Irish teenagers have one of the lowest 'life satisfaction' rates in Europe, UNICEF study shows

Irish teenagers have one of the lowest 'life satisfaction' rates in Europe, UNICEF study shows

IRISH TEENAGERS are among the least satisfied with their lives compared with their counterparts in wealthy nations around the world.

Data compiled by UNICEF recorded several measures of childhood wellbeing and development across 38 countries.

It found that more than one in four Irish youngsters rated their satisfaction with life lower than five out of 10.

Ireland had one of the lowest rates of adolescent life satisfaction rates in the survey, at 72%.
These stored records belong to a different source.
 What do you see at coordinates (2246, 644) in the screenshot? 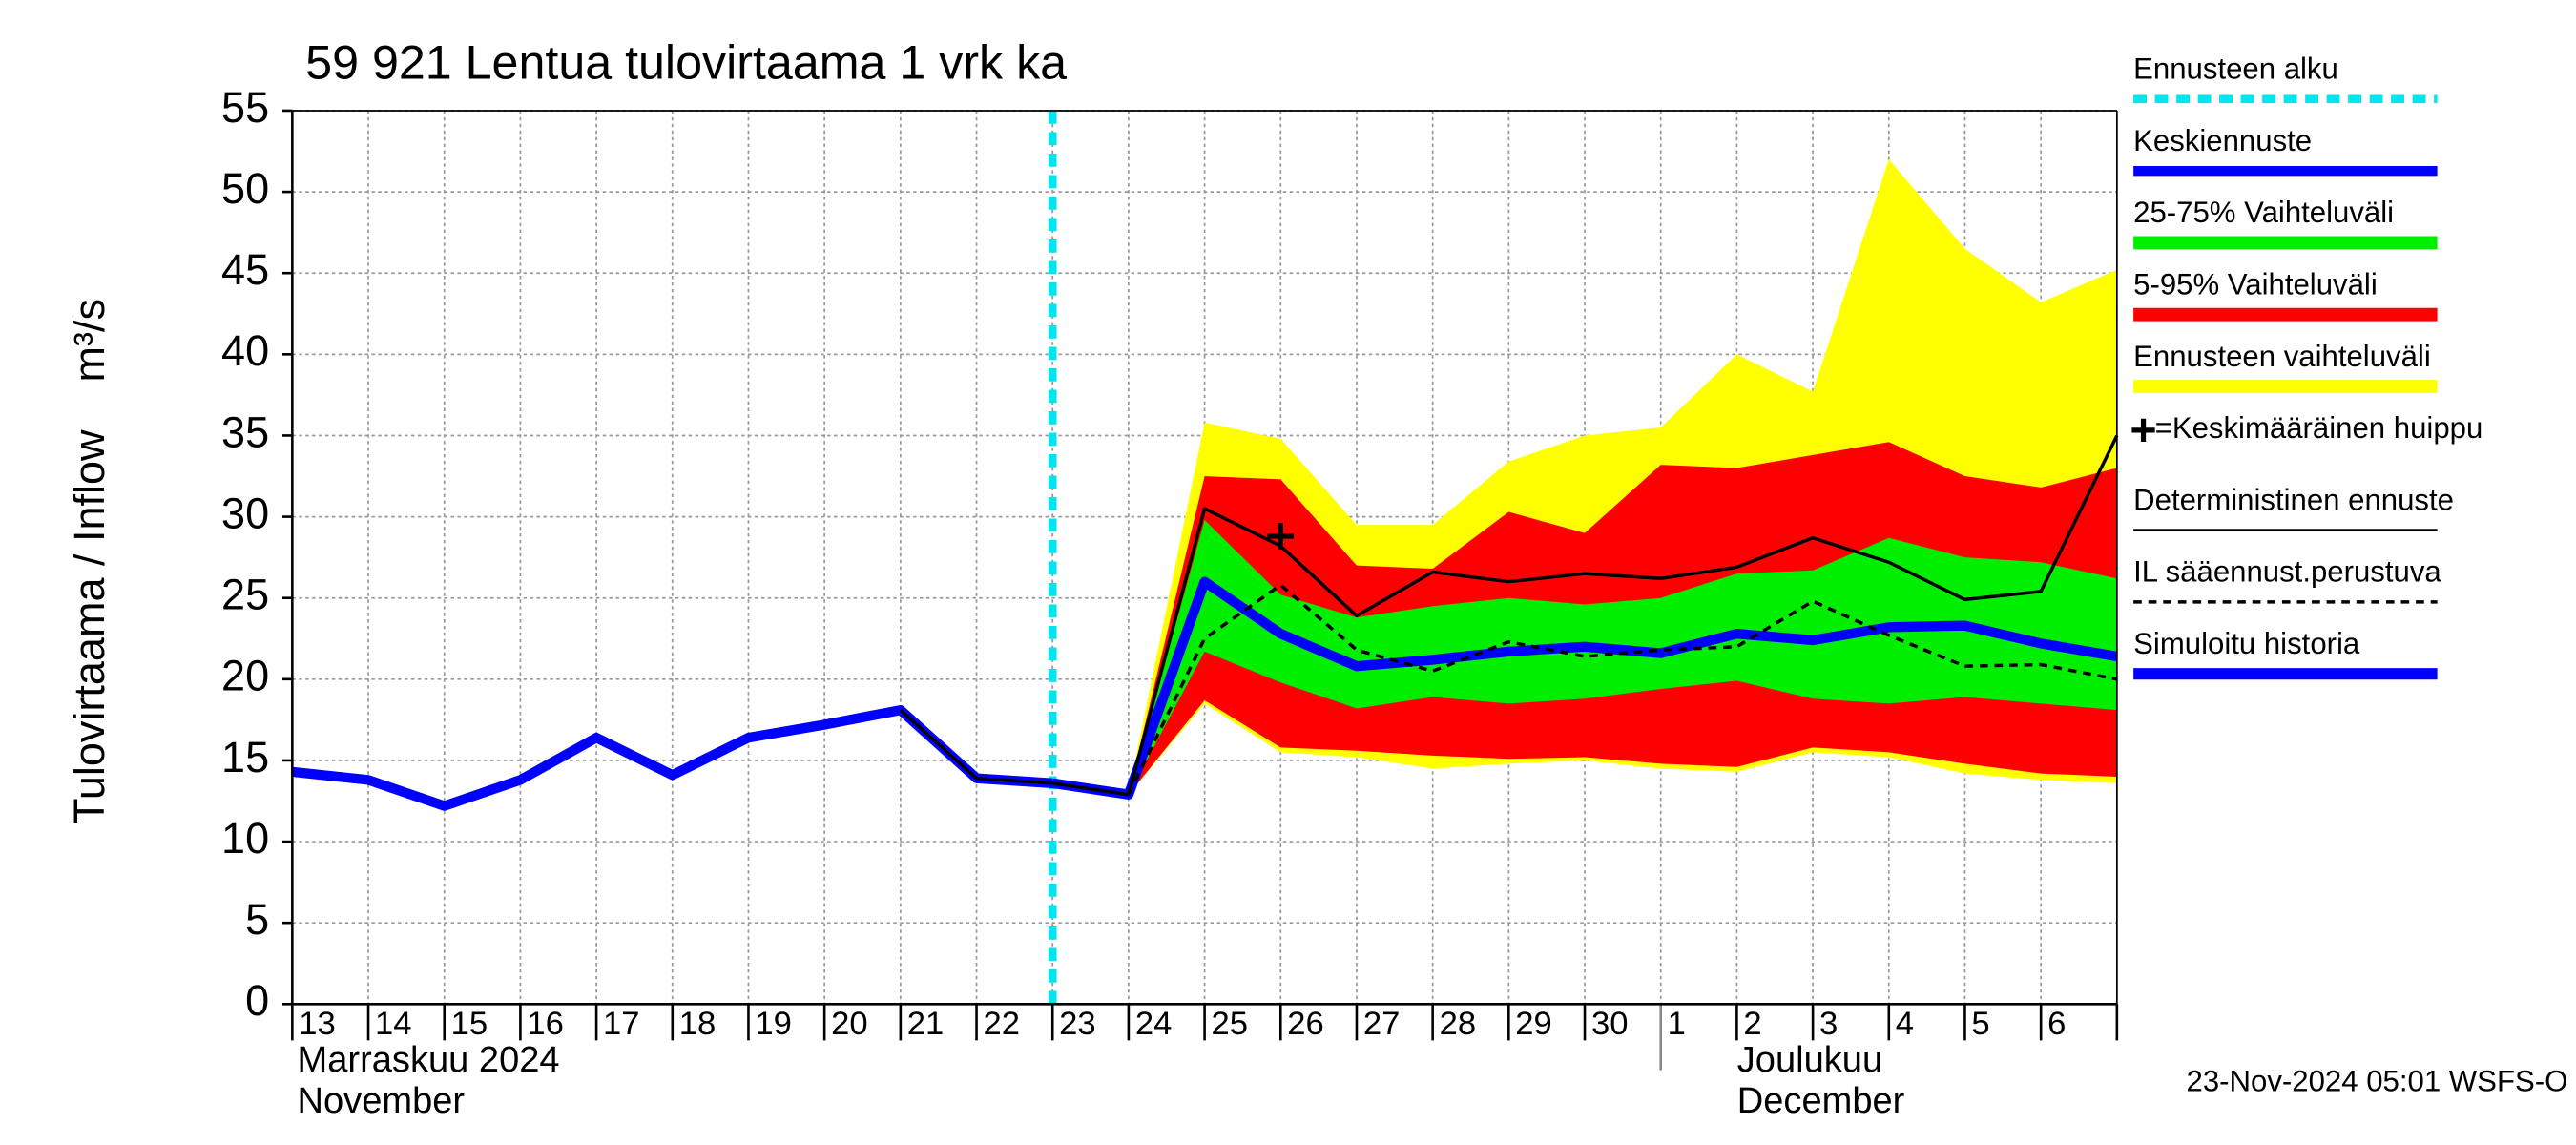
I see `legend-label: Simuloitu historia` at bounding box center [2246, 644].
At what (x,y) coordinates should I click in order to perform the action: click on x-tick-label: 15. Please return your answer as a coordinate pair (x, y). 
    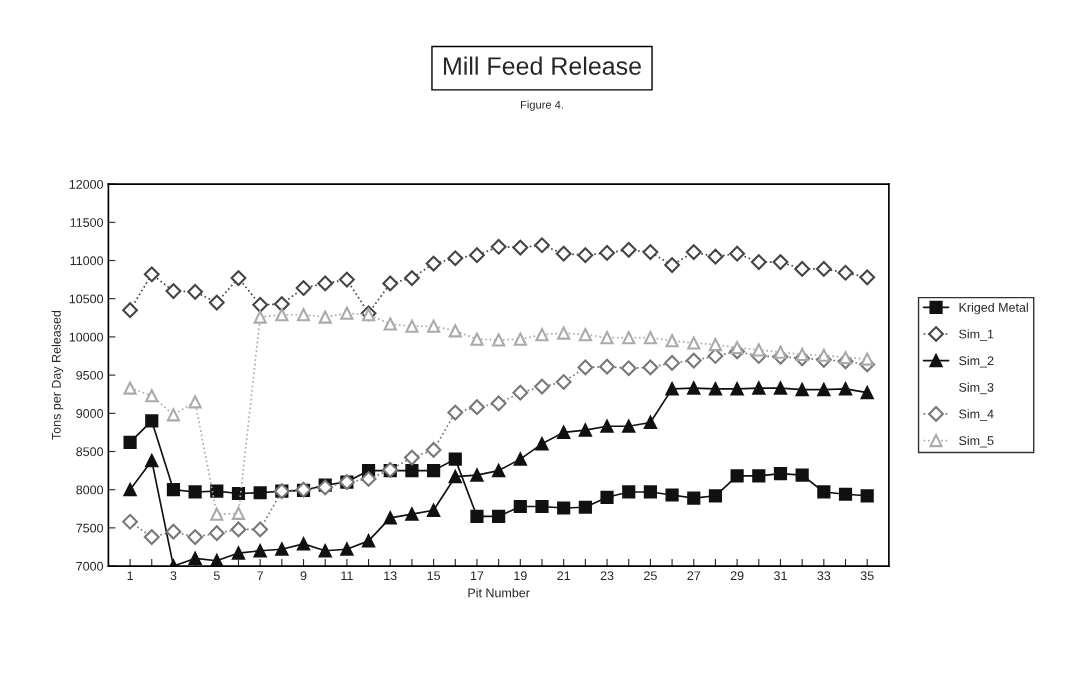
    Looking at the image, I should click on (434, 576).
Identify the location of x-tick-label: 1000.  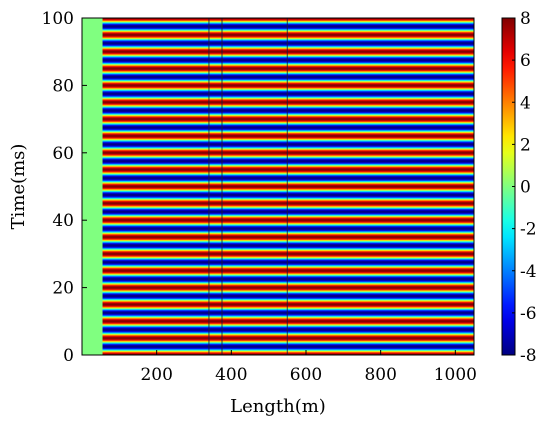
(456, 375).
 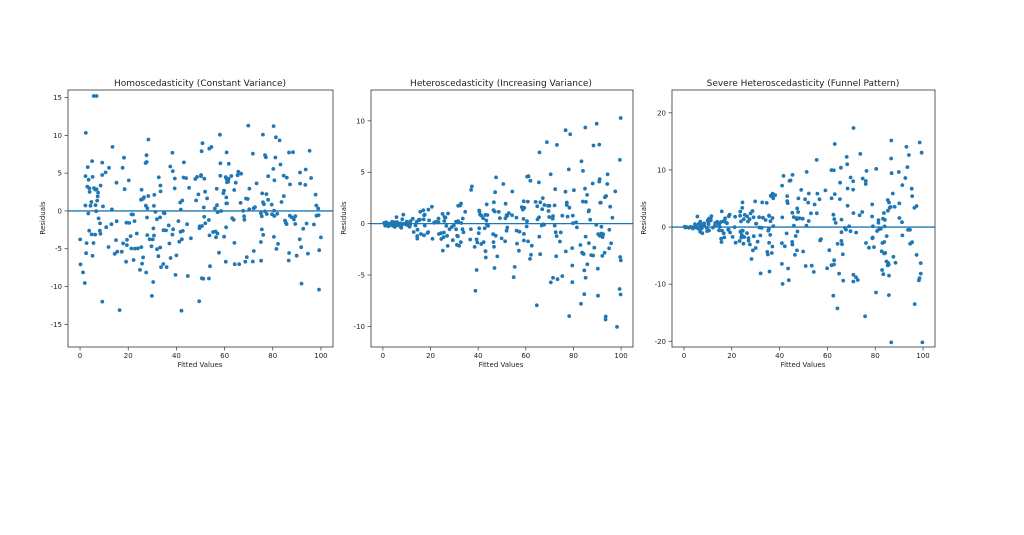 What do you see at coordinates (804, 236) in the screenshot?
I see `scatter-points` at bounding box center [804, 236].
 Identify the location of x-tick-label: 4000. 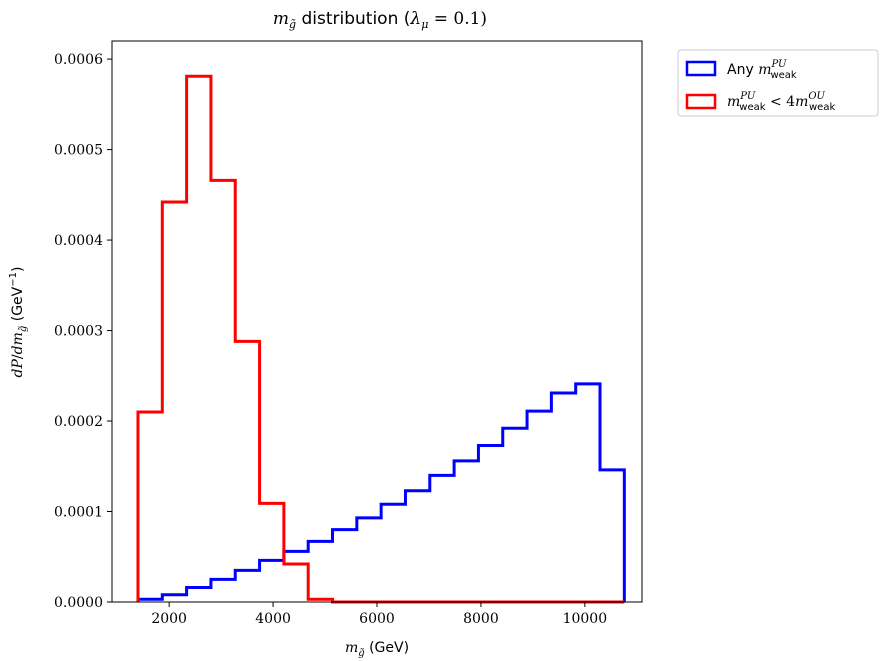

Mental health, body image issues and physical health were among some of the concerns raised in the survey, along with pressure to succeed in school, bullying and a sense of meaning/purpose in life.

Ireland ranked 26th our of 38 nations for mental wellbeing, with the Netherlands, Cyprus and Spain taking the top three spots, while those in Turkey had the lowest life satisfaction rate, at just 52%.

Ireland also ranked in 17th place in the category of physical wellbeing, with Japan, Luxembourg and Switzerland taking the top spots.

Over a quarter (27%) of Irish 11 to 15-year-olds said they were too fat while 14% said they were too thin. Girls in Ireland are among the most likely in the survey to link life satisfaction with body image, along with teenagers in Scotland, Finland and the Netherlands.

The report also noted that six in 100,000 Irish teenagers commit suicide every year.

UNICEF Ireland Executive Director Peter Power said: "The situation for children in Ireland is improving, which shows that we have been taking the right steps.

"But change takes time and we are now facing a significant economic threat. Investing in child wellbeing brings reliable and positive outcomes in the long-term, and it is the right thing to do.

"We must study the lessons learned during the last recession, when children bore the brunt of austerity measures. The Government must continue to invest in child well-being, during this difficult economic period, or face spikes in child poverty and inequality."